Biography - 76 - Henry MoorhouseHENRY MOORHOUSE, or as he was more familiarly called, “HARRY MOORHOUSE, the English Evangelist,” was born in the city of Manchester. When very young he was sent to jail on more than one occasion, afterwards joining the army and trying the life of a soldier, being bought off by his father at considerable cost.
Passing the Aihambra Circus in Manchester, where Richard Weaver was preaching, hearing a noise within, and thinking a fight was going on, Henry buttoned his coat and rushed in, ready for the fray. As he entered he was arrested by one word— “JESUS.” The glorious Name shot from the preacher’s lips went home as a bullet and as balm to the heart of the wanderer. His early childhood, reckless career, and awful danger rose vividly before his vision, the “Glorious Gospel” (2 Cor. 4. 4) message went home to his heart, and he who had entered to fight remained to praise and pray.

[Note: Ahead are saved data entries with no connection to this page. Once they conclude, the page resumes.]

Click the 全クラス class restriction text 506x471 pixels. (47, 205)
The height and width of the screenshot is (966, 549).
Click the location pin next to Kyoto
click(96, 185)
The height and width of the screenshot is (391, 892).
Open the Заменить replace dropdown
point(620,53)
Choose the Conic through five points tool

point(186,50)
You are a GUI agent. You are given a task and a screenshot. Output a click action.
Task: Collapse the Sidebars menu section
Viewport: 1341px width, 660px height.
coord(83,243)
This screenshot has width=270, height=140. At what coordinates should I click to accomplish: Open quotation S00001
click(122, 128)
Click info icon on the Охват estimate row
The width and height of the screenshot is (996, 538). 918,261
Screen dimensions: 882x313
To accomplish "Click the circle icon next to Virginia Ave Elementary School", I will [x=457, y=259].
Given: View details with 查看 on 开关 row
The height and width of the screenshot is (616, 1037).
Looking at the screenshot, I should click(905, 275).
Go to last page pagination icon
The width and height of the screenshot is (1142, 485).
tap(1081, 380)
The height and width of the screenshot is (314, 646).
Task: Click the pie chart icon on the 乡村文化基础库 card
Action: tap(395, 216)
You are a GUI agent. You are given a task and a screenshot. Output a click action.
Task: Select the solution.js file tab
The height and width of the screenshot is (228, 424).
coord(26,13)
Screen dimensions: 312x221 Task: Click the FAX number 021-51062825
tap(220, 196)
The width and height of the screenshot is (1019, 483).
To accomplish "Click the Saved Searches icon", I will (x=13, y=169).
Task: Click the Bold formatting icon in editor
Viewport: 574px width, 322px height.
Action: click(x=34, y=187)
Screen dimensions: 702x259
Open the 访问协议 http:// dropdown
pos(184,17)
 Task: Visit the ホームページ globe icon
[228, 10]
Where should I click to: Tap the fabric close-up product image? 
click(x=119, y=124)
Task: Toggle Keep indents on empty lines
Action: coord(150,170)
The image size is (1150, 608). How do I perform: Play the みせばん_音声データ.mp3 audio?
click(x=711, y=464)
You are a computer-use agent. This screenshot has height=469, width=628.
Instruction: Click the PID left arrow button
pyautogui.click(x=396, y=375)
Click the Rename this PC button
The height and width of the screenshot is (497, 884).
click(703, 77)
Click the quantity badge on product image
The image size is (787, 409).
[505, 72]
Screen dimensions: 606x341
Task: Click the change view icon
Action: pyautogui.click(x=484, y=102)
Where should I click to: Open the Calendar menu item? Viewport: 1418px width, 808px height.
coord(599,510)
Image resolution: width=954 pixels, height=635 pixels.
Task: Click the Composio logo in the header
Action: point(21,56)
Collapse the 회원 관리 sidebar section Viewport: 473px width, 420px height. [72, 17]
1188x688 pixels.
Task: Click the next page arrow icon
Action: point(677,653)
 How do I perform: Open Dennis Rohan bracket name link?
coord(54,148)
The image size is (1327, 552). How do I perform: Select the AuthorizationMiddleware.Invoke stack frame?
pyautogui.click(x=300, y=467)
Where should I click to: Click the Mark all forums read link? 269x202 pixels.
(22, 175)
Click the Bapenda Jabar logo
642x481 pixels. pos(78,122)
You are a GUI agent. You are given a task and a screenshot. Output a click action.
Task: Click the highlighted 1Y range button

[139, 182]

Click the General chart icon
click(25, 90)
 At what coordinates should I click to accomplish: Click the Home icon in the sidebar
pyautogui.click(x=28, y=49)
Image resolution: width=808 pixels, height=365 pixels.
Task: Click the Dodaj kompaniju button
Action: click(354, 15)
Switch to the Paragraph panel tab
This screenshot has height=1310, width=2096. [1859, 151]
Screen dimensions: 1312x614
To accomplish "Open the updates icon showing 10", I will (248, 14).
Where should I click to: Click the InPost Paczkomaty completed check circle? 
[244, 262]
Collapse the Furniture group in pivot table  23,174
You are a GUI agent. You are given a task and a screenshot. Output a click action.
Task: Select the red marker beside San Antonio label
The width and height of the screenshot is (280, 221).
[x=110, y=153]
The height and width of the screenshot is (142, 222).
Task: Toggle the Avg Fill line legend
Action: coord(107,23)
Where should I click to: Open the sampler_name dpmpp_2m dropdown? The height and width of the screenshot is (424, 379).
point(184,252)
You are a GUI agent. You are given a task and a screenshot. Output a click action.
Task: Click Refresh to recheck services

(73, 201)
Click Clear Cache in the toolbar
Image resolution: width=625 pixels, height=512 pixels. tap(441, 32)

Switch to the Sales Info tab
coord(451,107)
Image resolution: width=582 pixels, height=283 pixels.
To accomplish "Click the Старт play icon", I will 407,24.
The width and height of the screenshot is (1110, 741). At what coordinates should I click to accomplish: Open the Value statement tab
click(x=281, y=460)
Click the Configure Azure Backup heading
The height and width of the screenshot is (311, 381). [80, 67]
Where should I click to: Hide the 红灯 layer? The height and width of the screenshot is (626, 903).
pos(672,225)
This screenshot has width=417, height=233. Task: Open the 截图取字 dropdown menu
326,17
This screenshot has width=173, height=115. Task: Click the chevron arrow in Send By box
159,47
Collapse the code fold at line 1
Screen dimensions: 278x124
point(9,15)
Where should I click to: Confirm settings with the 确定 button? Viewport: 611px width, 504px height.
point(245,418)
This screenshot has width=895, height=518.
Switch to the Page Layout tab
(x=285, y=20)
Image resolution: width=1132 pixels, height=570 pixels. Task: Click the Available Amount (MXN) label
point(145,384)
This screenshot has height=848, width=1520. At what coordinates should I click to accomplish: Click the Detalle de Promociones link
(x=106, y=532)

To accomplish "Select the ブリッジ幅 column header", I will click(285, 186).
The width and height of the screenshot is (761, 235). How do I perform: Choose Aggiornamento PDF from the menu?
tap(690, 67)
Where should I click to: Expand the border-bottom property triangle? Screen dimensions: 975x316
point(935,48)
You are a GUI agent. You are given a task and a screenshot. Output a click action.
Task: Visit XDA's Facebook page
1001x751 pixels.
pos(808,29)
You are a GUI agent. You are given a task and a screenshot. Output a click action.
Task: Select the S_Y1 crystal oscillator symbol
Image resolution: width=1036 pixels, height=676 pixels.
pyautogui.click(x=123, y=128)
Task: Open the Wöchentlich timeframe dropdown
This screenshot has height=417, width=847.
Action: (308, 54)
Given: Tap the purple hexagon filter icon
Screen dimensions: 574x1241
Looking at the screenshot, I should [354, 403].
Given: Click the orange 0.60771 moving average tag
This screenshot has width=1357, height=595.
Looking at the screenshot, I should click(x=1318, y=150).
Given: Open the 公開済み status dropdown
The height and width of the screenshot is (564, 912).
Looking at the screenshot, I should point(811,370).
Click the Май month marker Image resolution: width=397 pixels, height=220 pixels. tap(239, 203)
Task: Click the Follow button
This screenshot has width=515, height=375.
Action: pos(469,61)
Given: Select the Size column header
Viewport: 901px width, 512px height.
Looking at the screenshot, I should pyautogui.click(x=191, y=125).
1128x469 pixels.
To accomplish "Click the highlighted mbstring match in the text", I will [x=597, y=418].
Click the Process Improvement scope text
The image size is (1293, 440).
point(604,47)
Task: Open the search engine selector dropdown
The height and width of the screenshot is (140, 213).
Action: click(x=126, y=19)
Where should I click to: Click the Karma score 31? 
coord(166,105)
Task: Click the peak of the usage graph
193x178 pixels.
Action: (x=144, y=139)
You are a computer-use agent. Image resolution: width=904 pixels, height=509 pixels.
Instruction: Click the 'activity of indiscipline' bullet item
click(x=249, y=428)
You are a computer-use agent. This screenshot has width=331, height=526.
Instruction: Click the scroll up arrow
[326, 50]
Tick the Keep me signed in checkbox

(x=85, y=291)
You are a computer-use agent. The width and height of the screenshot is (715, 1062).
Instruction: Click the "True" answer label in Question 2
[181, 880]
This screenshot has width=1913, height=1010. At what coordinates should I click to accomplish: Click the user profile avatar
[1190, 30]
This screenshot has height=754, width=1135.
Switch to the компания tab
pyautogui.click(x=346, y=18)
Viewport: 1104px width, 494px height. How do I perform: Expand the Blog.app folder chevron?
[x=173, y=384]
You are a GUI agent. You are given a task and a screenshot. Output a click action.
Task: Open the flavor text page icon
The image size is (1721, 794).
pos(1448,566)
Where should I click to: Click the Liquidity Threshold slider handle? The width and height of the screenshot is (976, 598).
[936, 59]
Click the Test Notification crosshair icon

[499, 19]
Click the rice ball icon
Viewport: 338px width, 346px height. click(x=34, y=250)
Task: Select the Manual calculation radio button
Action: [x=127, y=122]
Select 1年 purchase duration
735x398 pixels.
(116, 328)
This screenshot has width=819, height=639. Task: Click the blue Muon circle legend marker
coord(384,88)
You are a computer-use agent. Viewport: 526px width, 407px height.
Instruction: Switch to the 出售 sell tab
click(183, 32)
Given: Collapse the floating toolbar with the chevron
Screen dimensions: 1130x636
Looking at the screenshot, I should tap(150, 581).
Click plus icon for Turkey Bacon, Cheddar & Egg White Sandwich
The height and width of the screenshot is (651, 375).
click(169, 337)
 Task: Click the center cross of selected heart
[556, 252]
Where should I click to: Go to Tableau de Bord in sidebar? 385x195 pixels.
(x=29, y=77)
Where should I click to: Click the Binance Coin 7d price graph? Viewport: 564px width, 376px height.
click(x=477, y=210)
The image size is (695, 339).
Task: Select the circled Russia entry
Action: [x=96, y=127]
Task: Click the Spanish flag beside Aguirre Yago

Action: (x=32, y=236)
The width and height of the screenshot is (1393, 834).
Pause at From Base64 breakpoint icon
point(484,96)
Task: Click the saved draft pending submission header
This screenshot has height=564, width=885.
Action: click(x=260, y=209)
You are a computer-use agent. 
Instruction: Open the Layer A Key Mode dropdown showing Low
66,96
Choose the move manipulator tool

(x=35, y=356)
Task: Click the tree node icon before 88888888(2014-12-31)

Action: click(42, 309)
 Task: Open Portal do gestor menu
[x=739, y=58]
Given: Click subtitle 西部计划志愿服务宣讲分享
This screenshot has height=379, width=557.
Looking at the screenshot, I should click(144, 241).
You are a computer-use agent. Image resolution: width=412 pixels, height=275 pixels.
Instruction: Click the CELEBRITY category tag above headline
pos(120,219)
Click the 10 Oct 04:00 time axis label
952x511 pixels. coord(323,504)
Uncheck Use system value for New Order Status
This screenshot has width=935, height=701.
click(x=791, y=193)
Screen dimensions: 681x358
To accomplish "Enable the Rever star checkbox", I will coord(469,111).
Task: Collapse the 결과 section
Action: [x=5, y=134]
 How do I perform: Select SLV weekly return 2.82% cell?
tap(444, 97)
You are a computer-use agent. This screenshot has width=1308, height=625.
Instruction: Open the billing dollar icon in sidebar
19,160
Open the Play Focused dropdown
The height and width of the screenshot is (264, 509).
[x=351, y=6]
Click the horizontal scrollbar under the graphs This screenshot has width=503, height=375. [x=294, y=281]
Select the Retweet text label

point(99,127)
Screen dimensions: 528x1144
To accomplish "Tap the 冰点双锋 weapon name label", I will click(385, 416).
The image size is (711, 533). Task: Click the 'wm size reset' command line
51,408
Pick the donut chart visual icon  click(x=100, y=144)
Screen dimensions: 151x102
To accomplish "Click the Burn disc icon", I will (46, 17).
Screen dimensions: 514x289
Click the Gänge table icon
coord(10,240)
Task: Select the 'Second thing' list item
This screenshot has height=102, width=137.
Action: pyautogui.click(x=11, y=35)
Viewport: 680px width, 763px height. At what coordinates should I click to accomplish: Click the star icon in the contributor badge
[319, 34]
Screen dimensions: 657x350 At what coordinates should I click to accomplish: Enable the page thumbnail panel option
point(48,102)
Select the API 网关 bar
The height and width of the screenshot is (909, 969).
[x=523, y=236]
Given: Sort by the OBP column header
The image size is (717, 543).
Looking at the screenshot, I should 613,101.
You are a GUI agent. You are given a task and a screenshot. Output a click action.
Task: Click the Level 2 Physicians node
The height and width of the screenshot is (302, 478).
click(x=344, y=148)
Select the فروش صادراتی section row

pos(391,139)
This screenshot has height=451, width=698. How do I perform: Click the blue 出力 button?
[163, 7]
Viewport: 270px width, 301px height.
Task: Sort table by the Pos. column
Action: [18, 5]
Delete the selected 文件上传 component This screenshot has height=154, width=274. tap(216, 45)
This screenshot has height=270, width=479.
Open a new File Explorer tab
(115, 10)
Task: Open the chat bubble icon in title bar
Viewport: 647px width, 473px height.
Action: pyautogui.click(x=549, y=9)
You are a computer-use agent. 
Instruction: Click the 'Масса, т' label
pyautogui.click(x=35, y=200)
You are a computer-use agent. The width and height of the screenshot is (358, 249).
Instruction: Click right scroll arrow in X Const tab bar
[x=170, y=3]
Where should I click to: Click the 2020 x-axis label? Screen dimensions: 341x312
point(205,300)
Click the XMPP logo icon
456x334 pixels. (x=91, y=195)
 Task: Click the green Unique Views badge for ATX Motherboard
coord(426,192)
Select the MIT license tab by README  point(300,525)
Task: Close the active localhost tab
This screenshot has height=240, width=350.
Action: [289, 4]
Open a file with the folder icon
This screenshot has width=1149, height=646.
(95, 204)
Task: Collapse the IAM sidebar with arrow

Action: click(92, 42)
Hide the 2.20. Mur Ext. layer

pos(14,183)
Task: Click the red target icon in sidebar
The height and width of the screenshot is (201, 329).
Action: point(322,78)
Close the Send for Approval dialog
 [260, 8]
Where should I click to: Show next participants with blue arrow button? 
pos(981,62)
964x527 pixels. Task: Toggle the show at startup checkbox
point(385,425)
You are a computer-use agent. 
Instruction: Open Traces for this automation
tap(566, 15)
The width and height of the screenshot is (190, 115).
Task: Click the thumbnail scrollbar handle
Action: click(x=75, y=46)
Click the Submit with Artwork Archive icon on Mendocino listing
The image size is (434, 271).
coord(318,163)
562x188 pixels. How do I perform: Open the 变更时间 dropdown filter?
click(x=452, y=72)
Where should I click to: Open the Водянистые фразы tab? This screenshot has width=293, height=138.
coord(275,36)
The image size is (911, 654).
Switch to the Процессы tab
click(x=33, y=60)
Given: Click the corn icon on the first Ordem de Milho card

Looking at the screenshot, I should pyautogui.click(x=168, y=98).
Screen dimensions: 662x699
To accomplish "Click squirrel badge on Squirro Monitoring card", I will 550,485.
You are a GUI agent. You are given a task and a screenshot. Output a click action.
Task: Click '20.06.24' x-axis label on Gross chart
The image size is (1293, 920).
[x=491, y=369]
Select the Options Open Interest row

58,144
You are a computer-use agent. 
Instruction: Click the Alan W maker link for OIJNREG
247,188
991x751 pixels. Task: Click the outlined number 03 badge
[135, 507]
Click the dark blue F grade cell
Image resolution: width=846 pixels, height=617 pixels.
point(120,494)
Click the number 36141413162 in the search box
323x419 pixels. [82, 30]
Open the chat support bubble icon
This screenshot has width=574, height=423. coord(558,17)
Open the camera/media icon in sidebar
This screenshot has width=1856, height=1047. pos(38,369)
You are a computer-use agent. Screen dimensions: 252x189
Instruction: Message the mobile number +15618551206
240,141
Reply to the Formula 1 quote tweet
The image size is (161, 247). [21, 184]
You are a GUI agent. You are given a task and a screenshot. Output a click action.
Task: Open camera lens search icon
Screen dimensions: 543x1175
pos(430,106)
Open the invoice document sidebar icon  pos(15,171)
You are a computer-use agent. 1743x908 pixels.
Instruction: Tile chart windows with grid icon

Thus suddenly and soundly converted to God, he entered heartily into the service of his new Master. His first services were chiefly in the open air, at local and national gatherings, and in special places of concourse. From morning till evening his joy was to spend his time distributing tracts, speaking personally with individuals wherever he got an opportunity, or crying aloud in the street or market-place, urging multitudes to “flee from the wrath to come.”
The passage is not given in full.